*PROBLEM TO SOLVE*: Please repeat the lines below with "At what coordinates should I click to accomplish" changed to "Where should I click to complete" and nothing else altered.

(Items from a data source)

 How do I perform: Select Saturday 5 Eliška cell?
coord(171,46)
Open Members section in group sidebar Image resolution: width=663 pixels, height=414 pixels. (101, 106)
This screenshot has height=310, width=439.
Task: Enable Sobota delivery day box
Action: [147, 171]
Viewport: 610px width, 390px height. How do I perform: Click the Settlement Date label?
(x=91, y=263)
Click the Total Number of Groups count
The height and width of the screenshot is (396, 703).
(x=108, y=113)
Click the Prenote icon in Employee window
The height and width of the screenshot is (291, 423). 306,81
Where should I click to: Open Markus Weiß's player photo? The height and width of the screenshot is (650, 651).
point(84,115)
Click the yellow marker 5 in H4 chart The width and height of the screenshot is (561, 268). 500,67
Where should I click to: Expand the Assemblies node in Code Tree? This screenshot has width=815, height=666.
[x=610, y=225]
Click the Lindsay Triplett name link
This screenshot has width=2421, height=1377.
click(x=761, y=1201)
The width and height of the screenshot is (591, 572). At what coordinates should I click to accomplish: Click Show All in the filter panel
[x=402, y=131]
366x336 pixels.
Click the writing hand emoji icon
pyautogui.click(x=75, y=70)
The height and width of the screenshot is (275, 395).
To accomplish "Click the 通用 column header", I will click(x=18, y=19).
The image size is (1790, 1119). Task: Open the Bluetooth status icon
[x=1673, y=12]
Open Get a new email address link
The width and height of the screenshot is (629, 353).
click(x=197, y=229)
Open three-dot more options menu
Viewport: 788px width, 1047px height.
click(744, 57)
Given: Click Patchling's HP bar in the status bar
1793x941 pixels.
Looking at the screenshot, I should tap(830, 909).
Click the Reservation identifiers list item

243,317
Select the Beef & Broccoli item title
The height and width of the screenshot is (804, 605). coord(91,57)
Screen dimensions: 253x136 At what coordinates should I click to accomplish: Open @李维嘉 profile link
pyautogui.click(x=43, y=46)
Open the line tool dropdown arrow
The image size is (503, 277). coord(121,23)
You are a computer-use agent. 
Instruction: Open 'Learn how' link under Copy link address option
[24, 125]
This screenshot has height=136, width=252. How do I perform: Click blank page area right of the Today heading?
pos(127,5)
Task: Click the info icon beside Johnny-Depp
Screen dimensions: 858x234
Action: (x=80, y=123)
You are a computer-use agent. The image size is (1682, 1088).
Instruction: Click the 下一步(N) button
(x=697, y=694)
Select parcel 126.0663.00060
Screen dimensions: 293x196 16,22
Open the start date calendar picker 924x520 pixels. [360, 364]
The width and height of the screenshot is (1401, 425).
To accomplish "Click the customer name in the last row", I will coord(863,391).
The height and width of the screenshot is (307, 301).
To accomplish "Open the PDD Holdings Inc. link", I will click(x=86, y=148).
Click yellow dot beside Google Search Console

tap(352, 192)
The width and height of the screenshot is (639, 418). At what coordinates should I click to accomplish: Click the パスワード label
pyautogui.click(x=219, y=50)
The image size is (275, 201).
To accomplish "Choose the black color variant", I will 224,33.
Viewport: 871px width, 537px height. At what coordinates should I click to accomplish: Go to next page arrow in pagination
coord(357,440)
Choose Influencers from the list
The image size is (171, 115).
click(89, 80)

*REPLY*:
 How do I perform: Select Saturday 5 Eliška cell?
coord(171,46)
Open Members section in group sidebar Image resolution: width=663 pixels, height=414 pixels. (101, 106)
This screenshot has height=310, width=439.
Task: Enable Sobota delivery day box
Action: [147, 171]
Viewport: 610px width, 390px height. How do I perform: Click the Settlement Date label?
(x=91, y=263)
Click the Total Number of Groups count
The height and width of the screenshot is (396, 703).
(x=108, y=113)
Click the Prenote icon in Employee window
The height and width of the screenshot is (291, 423). 306,81
Where should I click to: Open Markus Weiß's player photo? The height and width of the screenshot is (650, 651).
point(84,115)
Click the yellow marker 5 in H4 chart The width and height of the screenshot is (561, 268). 500,67
Where should I click to: Expand the Assemblies node in Code Tree? This screenshot has width=815, height=666.
[x=610, y=225]
Click the Lindsay Triplett name link
This screenshot has width=2421, height=1377.
click(x=761, y=1201)
The width and height of the screenshot is (591, 572). Where should I click to complete: Click Show All in the filter panel
[x=402, y=131]
366x336 pixels.
Click the writing hand emoji icon
pyautogui.click(x=75, y=70)
The height and width of the screenshot is (275, 395).
To accomplish "Click the 通用 column header", I will click(x=18, y=19).
The image size is (1790, 1119). Task: Open the Bluetooth status icon
[x=1673, y=12]
Open Get a new email address link
The width and height of the screenshot is (629, 353).
click(x=197, y=229)
Open three-dot more options menu
Viewport: 788px width, 1047px height.
click(744, 57)
Given: Click Patchling's HP bar in the status bar
1793x941 pixels.
Looking at the screenshot, I should tap(830, 909).
Click the Reservation identifiers list item

243,317
Select the Beef & Broccoli item title
The height and width of the screenshot is (804, 605). coord(91,57)
Screen dimensions: 253x136 Where should I click to complete: Open @李维嘉 profile link
pyautogui.click(x=43, y=46)
Open the line tool dropdown arrow
The image size is (503, 277). coord(121,23)
You are a computer-use agent. 
Instruction: Open 'Learn how' link under Copy link address option
[24, 125]
This screenshot has height=136, width=252. How do I perform: Click blank page area right of the Today heading?
pos(127,5)
Task: Click the info icon beside Johnny-Depp
Screen dimensions: 858x234
Action: (x=80, y=123)
You are a computer-use agent. The image size is (1682, 1088).
Instruction: Click the 下一步(N) button
(x=697, y=694)
Select parcel 126.0663.00060
Screen dimensions: 293x196 16,22
Open the start date calendar picker 924x520 pixels. [360, 364]
The width and height of the screenshot is (1401, 425).
To accomplish "Click the customer name in the last row", I will coord(863,391).
The height and width of the screenshot is (307, 301).
To accomplish "Open the PDD Holdings Inc. link", I will click(x=86, y=148).
Click yellow dot beside Google Search Console

tap(352, 192)
The width and height of the screenshot is (639, 418). Where should I click to complete: Click the パスワード label
pyautogui.click(x=219, y=50)
The image size is (275, 201).
To accomplish "Choose the black color variant", I will 224,33.
Viewport: 871px width, 537px height. Where should I click to complete: Go to next page arrow in pagination
coord(357,440)
Choose Influencers from the list
The image size is (171, 115).
click(89, 80)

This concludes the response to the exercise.